What you should do ->
Reproduce the following entries verbatim, each one complete.

Stored items:
* * *
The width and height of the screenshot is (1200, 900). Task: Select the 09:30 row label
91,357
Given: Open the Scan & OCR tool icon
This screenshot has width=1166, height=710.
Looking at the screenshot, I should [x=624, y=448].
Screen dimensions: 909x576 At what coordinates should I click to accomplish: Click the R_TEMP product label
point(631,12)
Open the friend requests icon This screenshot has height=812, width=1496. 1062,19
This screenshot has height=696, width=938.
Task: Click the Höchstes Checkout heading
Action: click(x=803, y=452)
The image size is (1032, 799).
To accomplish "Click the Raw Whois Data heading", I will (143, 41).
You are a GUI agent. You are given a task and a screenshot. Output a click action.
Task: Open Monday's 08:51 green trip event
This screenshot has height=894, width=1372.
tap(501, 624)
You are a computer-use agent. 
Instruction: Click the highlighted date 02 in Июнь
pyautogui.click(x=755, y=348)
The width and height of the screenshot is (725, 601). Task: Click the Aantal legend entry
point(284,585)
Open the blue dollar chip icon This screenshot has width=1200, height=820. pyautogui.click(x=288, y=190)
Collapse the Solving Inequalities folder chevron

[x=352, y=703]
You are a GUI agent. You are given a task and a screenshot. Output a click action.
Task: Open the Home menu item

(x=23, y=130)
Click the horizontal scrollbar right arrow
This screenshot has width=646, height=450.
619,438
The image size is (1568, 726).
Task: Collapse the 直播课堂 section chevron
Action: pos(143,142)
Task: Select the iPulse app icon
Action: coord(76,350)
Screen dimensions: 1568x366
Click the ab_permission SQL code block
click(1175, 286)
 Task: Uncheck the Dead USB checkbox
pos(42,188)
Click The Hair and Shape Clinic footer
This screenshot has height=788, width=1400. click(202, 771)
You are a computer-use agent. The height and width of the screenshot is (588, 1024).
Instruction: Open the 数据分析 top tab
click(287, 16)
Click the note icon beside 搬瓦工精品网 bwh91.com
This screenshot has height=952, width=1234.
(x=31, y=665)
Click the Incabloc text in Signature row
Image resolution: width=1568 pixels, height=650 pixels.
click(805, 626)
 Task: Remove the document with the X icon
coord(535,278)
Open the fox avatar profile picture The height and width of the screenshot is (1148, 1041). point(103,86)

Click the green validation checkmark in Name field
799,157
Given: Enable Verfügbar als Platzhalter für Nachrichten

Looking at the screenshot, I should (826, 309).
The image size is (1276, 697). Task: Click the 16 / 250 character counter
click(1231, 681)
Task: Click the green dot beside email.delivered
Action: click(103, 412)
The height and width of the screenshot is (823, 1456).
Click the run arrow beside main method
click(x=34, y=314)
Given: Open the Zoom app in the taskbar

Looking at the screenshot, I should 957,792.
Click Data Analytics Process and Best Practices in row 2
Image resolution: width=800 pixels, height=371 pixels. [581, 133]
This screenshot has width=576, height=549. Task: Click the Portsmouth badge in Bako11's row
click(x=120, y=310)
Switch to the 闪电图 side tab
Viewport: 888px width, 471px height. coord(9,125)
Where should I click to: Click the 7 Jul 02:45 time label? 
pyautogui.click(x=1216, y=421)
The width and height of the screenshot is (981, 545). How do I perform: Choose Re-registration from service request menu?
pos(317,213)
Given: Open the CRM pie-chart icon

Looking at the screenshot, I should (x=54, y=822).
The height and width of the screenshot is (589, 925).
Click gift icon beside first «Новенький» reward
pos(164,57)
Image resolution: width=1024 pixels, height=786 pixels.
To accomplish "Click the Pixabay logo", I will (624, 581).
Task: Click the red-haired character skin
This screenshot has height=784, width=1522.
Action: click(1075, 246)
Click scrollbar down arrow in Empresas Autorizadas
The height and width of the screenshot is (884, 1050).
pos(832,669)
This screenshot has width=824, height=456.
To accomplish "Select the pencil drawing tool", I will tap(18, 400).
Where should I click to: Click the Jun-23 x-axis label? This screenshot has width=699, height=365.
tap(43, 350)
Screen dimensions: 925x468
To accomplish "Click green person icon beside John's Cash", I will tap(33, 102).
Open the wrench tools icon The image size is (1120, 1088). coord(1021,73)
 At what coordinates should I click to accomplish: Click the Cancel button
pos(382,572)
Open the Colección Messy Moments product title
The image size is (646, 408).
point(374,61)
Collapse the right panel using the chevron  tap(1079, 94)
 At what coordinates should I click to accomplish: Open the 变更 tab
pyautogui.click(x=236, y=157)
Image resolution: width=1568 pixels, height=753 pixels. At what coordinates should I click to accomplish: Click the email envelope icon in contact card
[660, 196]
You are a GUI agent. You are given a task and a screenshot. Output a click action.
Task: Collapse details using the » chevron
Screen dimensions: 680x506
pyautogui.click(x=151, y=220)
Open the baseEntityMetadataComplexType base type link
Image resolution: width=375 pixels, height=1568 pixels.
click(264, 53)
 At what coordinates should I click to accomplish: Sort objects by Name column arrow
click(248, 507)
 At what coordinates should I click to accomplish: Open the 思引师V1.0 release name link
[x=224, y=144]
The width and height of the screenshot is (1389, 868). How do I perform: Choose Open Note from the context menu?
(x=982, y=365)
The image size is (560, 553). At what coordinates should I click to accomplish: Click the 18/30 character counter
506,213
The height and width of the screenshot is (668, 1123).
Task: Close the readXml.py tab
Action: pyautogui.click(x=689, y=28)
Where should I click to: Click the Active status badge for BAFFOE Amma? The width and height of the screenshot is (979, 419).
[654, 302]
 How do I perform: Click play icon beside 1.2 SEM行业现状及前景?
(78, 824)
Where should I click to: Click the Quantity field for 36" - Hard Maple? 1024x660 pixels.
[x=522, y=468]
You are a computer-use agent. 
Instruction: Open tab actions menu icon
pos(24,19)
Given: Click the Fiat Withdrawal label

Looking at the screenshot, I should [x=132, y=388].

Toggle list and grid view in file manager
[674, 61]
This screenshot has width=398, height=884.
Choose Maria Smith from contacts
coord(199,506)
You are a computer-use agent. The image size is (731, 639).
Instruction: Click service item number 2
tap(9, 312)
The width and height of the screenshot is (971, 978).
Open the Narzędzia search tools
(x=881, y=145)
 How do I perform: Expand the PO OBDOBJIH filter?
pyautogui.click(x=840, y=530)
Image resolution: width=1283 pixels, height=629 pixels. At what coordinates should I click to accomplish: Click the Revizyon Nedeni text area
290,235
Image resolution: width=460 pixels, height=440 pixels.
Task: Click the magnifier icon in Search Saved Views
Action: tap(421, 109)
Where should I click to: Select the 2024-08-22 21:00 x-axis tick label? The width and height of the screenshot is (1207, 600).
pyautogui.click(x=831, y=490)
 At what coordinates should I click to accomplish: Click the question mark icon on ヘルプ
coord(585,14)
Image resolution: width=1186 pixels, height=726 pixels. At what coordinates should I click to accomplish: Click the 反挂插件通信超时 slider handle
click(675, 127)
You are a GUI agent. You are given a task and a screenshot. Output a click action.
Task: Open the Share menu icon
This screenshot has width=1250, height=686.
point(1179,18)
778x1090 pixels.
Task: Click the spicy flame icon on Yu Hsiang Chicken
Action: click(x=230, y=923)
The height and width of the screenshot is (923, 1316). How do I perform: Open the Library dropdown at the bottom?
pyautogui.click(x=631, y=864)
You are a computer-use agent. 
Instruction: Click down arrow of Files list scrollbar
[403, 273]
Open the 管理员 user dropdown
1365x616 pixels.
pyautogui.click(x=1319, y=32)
* * *
Solved exercise ->
The width and height of the screenshot is (1200, 900). Task: Select the 09:30 row label
91,357
Given: Open the Scan & OCR tool icon
This screenshot has width=1166, height=710.
Looking at the screenshot, I should [x=624, y=448].
Screen dimensions: 909x576 At what coordinates should I click to accomplish: Click the R_TEMP product label
point(631,12)
Open the friend requests icon This screenshot has height=812, width=1496. 1062,19
This screenshot has height=696, width=938.
Task: Click the Höchstes Checkout heading
Action: click(x=803, y=452)
The image size is (1032, 799).
To accomplish "Click the Raw Whois Data heading", I will (143, 41).
You are a GUI agent. You are given a task and a screenshot. Output a click action.
Task: Open Monday's 08:51 green trip event
This screenshot has height=894, width=1372.
tap(501, 624)
You are a computer-use agent. 
Instruction: Click the highlighted date 02 in Июнь
pyautogui.click(x=755, y=348)
The width and height of the screenshot is (725, 601). Task: Click the Aantal legend entry
point(284,585)
Open the blue dollar chip icon This screenshot has width=1200, height=820. pyautogui.click(x=288, y=190)
Collapse the Solving Inequalities folder chevron

[x=352, y=703]
You are a GUI agent. You are given a task and a screenshot. Output a click action.
Task: Open the Home menu item

(x=23, y=130)
Click the horizontal scrollbar right arrow
This screenshot has width=646, height=450.
619,438
The image size is (1568, 726).
Task: Collapse the 直播课堂 section chevron
Action: pos(143,142)
Task: Select the iPulse app icon
Action: coord(76,350)
Screen dimensions: 1568x366
Click the ab_permission SQL code block
click(1175, 286)
 Task: Uncheck the Dead USB checkbox
pos(42,188)
Click The Hair and Shape Clinic footer
This screenshot has height=788, width=1400. click(202, 771)
You are a computer-use agent. The height and width of the screenshot is (588, 1024).
Instruction: Open the 数据分析 top tab
click(287, 16)
Click the note icon beside 搬瓦工精品网 bwh91.com
This screenshot has height=952, width=1234.
(x=31, y=665)
Click the Incabloc text in Signature row
Image resolution: width=1568 pixels, height=650 pixels.
click(805, 626)
 Task: Remove the document with the X icon
coord(535,278)
Open the fox avatar profile picture The height and width of the screenshot is (1148, 1041). point(103,86)

Click the green validation checkmark in Name field
799,157
Given: Enable Verfügbar als Platzhalter für Nachrichten

Looking at the screenshot, I should (826, 309).
The image size is (1276, 697). Task: Click the 16 / 250 character counter
click(1231, 681)
Task: Click the green dot beside email.delivered
Action: click(103, 412)
The height and width of the screenshot is (823, 1456).
Click the run arrow beside main method
click(x=34, y=314)
Given: Open the Zoom app in the taskbar

Looking at the screenshot, I should 957,792.
Click Data Analytics Process and Best Practices in row 2
Image resolution: width=800 pixels, height=371 pixels. [581, 133]
This screenshot has width=576, height=549. Task: Click the Portsmouth badge in Bako11's row
click(x=120, y=310)
Switch to the 闪电图 side tab
Viewport: 888px width, 471px height. coord(9,125)
Where should I click to: Click the 7 Jul 02:45 time label? 
pyautogui.click(x=1216, y=421)
The width and height of the screenshot is (981, 545). How do I perform: Choose Re-registration from service request menu?
pos(317,213)
Given: Open the CRM pie-chart icon

Looking at the screenshot, I should (x=54, y=822).
The height and width of the screenshot is (589, 925).
Click gift icon beside first «Новенький» reward
pos(164,57)
Image resolution: width=1024 pixels, height=786 pixels.
To accomplish "Click the Pixabay logo", I will (624, 581).
Task: Click the red-haired character skin
This screenshot has height=784, width=1522.
Action: click(1075, 246)
Click scrollbar down arrow in Empresas Autorizadas
The height and width of the screenshot is (884, 1050).
pos(832,669)
This screenshot has width=824, height=456.
To accomplish "Select the pencil drawing tool", I will tap(18, 400).
Where should I click to: Click the Jun-23 x-axis label? This screenshot has width=699, height=365.
tap(43, 350)
Screen dimensions: 925x468
To accomplish "Click green person icon beside John's Cash", I will tap(33, 102).
Open the wrench tools icon The image size is (1120, 1088). coord(1021,73)
 At what coordinates should I click to accomplish: Click the Cancel button
pos(382,572)
Open the Colección Messy Moments product title
The image size is (646, 408).
point(374,61)
Collapse the right panel using the chevron  tap(1079, 94)
 At what coordinates should I click to accomplish: Open the 变更 tab
pyautogui.click(x=236, y=157)
Image resolution: width=1568 pixels, height=753 pixels. At what coordinates should I click to accomplish: Click the email envelope icon in contact card
[660, 196]
You are a GUI agent. You are given a task and a screenshot. Output a click action.
Task: Collapse details using the » chevron
Screen dimensions: 680x506
pyautogui.click(x=151, y=220)
Open the baseEntityMetadataComplexType base type link
Image resolution: width=375 pixels, height=1568 pixels.
click(264, 53)
 At what coordinates should I click to accomplish: Sort objects by Name column arrow
click(248, 507)
 At what coordinates should I click to accomplish: Open the 思引师V1.0 release name link
[x=224, y=144]
The width and height of the screenshot is (1389, 868). How do I perform: Choose Open Note from the context menu?
(x=982, y=365)
The image size is (560, 553). At what coordinates should I click to accomplish: Click the 18/30 character counter
506,213
The height and width of the screenshot is (668, 1123).
Task: Close the readXml.py tab
Action: pyautogui.click(x=689, y=28)
Where should I click to: Click the Active status badge for BAFFOE Amma? The width and height of the screenshot is (979, 419).
[654, 302]
 How do I perform: Click play icon beside 1.2 SEM行业现状及前景?
(78, 824)
Where should I click to: Click the Quantity field for 36" - Hard Maple? 1024x660 pixels.
[x=522, y=468]
You are a computer-use agent. 
Instruction: Open tab actions menu icon
pos(24,19)
Given: Click the Fiat Withdrawal label

Looking at the screenshot, I should [x=132, y=388].

Toggle list and grid view in file manager
[674, 61]
This screenshot has width=398, height=884.
Choose Maria Smith from contacts
coord(199,506)
You are a computer-use agent. The image size is (731, 639).
Instruction: Click service item number 2
tap(9, 312)
The width and height of the screenshot is (971, 978).
Open the Narzędzia search tools
(x=881, y=145)
 How do I perform: Expand the PO OBDOBJIH filter?
pyautogui.click(x=840, y=530)
Image resolution: width=1283 pixels, height=629 pixels. At what coordinates should I click to accomplish: Click the Revizyon Nedeni text area
290,235
Image resolution: width=460 pixels, height=440 pixels.
Task: Click the magnifier icon in Search Saved Views
Action: tap(421, 109)
Where should I click to: Select the 2024-08-22 21:00 x-axis tick label? The width and height of the screenshot is (1207, 600).
pyautogui.click(x=831, y=490)
 At what coordinates should I click to accomplish: Click the question mark icon on ヘルプ
coord(585,14)
Image resolution: width=1186 pixels, height=726 pixels. At what coordinates should I click to accomplish: Click the 反挂插件通信超时 slider handle
click(675, 127)
You are a GUI agent. You are given a task and a screenshot. Output a click action.
Task: Open the Share menu icon
This screenshot has width=1250, height=686.
point(1179,18)
778x1090 pixels.
Task: Click the spicy flame icon on Yu Hsiang Chicken
Action: click(x=230, y=923)
The height and width of the screenshot is (923, 1316). How do I perform: Open the Library dropdown at the bottom?
pyautogui.click(x=631, y=864)
You are a computer-use agent. 
Instruction: Click down arrow of Files list scrollbar
[403, 273]
Open the 管理员 user dropdown
1365x616 pixels.
pyautogui.click(x=1319, y=32)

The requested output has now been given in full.